*TRY IT*
Output only the lines of the entries that follow, starting at the one with "Share design to a Facebook Page" and running down to the one with "This screenshot has width=1817, height=1237.", both included and unchanged.
(TASK MATERIAL)
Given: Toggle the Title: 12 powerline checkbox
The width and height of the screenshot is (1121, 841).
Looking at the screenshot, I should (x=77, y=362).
(End TASK MATERIAL)
(TASK MATERIAL)
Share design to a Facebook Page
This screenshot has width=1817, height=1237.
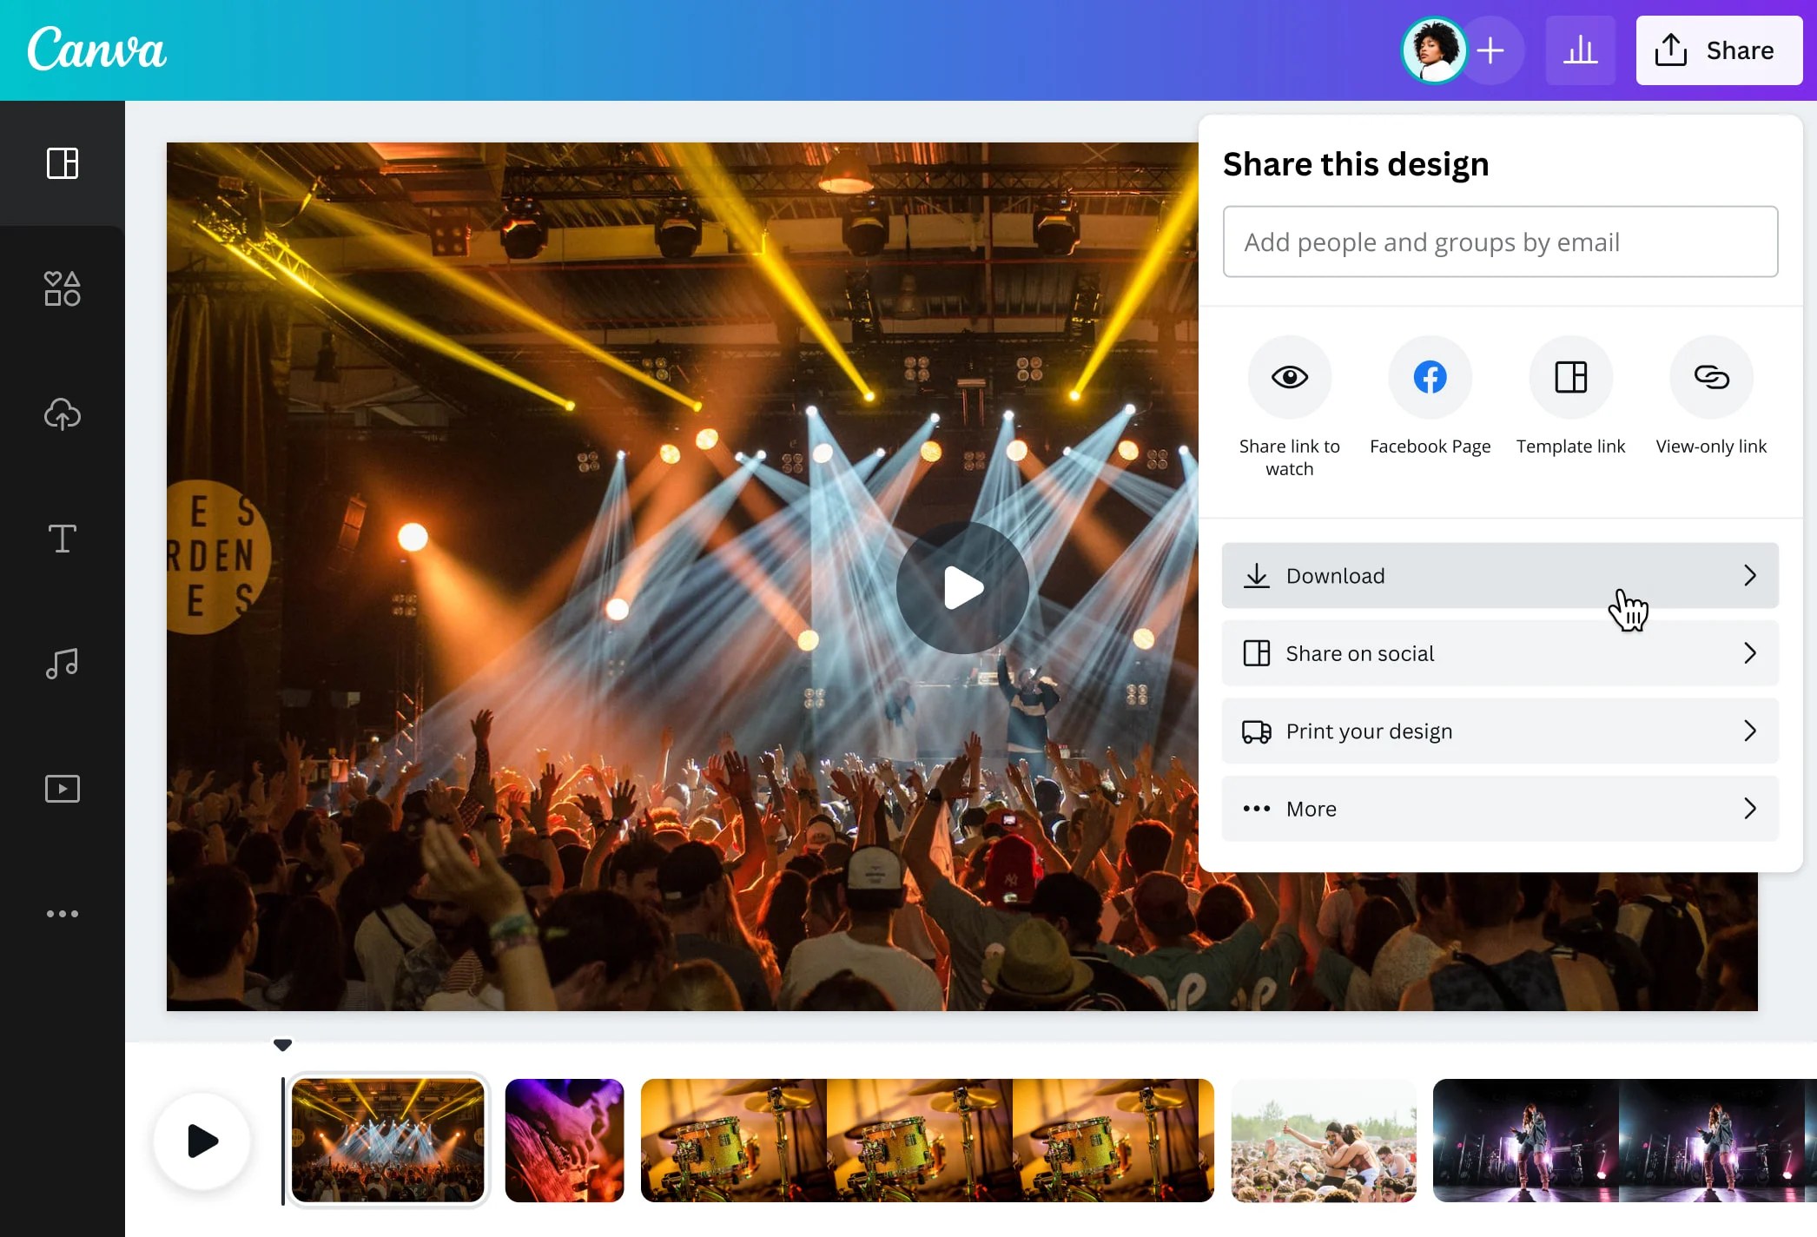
(End TASK MATERIAL)
(TASK MATERIAL)
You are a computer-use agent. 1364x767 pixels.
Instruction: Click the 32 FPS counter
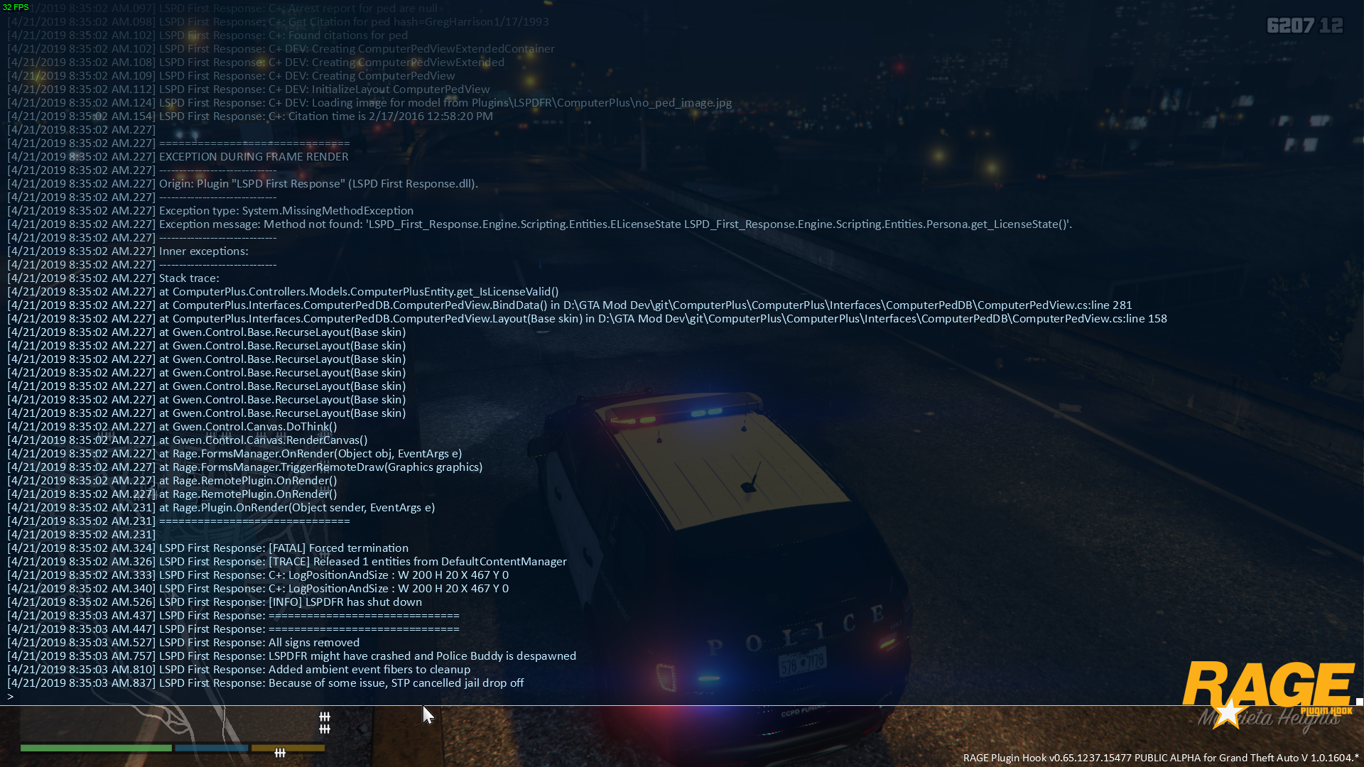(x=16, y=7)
(End TASK MATERIAL)
*SOLUTION TO THIS TASK*
Share design to a Facebook Page
This screenshot has width=1817, height=1237.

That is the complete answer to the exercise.